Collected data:

-- -- --

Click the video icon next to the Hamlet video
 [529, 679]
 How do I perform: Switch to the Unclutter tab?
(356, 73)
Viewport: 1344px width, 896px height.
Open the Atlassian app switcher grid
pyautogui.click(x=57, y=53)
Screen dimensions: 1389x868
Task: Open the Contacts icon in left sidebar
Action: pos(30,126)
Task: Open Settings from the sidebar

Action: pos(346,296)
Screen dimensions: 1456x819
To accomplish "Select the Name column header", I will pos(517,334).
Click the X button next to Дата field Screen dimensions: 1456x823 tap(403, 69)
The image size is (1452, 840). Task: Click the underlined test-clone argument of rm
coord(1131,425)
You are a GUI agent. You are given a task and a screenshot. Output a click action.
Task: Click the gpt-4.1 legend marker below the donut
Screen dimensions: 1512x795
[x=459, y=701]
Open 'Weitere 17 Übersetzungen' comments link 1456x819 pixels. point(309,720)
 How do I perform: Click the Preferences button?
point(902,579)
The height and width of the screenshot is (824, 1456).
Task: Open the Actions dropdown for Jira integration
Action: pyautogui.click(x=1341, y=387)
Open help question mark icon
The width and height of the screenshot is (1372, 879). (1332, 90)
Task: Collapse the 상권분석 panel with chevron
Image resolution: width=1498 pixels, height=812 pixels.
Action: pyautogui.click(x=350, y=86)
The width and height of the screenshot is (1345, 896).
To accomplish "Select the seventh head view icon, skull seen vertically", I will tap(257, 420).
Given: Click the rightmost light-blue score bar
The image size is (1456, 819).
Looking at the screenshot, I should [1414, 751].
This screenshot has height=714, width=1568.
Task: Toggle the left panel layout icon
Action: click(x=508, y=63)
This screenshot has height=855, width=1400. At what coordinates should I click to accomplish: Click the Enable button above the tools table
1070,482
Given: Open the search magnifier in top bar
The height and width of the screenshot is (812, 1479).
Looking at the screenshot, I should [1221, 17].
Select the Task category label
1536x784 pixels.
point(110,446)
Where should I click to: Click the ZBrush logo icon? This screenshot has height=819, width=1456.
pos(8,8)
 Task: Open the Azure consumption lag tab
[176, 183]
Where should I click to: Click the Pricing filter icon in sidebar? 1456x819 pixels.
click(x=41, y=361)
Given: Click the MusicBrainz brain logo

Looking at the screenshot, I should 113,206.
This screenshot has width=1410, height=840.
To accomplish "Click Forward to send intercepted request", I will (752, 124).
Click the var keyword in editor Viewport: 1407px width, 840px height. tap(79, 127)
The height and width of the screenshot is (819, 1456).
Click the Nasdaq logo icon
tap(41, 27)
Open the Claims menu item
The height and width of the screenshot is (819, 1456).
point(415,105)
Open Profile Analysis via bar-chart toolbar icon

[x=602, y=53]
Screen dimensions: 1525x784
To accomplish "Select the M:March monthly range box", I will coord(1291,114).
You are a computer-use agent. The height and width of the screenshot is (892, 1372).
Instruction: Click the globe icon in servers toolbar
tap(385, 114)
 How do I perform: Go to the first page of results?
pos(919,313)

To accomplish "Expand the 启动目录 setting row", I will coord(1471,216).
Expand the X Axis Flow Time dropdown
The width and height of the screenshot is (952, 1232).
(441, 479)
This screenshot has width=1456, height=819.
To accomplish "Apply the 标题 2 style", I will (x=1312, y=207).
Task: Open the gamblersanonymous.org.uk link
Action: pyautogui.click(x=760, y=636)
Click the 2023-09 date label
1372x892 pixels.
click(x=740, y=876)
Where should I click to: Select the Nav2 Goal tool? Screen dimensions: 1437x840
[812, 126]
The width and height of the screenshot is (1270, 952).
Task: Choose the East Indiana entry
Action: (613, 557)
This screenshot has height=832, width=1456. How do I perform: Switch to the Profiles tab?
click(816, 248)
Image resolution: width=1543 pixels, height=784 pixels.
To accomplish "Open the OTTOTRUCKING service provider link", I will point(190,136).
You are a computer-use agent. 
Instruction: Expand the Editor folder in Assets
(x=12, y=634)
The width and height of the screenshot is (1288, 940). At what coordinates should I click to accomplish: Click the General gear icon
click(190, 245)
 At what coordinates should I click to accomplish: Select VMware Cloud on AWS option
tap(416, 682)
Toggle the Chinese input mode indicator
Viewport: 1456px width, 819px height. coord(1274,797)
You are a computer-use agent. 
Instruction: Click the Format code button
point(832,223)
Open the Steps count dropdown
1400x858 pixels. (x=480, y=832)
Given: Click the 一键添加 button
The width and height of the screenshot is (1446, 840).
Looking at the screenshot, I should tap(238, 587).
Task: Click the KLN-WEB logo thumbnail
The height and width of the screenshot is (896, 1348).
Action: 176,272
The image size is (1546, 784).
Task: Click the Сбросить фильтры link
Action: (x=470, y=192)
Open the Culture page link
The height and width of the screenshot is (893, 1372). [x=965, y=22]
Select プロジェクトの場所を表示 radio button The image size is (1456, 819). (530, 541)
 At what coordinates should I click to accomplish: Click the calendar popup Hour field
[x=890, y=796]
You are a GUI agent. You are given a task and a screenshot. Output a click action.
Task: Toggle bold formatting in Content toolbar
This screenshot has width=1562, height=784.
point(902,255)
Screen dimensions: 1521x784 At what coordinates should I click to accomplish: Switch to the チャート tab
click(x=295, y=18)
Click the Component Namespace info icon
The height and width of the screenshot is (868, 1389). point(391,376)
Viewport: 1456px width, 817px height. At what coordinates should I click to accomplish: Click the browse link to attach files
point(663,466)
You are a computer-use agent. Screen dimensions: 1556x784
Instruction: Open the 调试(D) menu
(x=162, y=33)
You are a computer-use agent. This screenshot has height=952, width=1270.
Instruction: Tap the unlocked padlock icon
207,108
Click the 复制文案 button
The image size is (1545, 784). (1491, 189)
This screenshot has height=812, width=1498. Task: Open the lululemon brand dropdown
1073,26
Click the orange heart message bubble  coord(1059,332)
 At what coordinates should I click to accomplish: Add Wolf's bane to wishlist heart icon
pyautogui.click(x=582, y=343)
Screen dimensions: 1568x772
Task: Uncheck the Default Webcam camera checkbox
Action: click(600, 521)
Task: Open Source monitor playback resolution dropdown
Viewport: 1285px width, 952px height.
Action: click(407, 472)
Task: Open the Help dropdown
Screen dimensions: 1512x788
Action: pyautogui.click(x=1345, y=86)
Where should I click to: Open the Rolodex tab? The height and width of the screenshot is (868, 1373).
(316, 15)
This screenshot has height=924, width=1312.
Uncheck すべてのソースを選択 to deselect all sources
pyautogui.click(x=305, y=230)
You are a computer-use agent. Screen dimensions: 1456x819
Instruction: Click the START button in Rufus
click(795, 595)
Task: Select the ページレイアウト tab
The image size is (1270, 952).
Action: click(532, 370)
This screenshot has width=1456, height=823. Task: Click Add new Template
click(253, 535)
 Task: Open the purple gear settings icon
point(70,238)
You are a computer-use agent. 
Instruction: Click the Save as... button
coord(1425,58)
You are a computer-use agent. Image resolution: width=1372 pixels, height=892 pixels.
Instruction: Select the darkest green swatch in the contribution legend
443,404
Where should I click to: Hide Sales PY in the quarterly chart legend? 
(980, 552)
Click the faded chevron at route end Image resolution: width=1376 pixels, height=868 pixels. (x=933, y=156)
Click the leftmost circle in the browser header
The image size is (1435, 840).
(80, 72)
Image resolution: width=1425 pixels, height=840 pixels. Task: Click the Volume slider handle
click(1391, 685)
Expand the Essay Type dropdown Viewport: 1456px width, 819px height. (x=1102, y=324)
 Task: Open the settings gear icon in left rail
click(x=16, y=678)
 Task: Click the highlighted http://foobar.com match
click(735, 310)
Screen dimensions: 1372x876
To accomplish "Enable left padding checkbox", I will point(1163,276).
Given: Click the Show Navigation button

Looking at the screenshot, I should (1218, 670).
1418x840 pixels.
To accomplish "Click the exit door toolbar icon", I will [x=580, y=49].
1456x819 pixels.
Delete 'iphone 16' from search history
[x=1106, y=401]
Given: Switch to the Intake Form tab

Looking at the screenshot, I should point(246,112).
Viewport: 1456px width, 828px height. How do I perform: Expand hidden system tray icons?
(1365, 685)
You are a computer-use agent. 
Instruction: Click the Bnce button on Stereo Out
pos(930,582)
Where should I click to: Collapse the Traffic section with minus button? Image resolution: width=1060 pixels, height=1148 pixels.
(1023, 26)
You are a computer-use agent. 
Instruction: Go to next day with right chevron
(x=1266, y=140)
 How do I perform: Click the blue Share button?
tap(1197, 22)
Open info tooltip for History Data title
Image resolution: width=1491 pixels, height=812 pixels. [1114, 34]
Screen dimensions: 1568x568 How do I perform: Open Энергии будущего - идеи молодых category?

-- -- --

(Task item):
Find "This screenshot has height=812, width=1498." in the entries above and copy that whole line exactly, then each line after it through the line that contains "Click the orange".

(Task solution):
This screenshot has height=812, width=1498. Task: Open the lululemon brand dropdown
1073,26
Click the orange heart message bubble  coord(1059,332)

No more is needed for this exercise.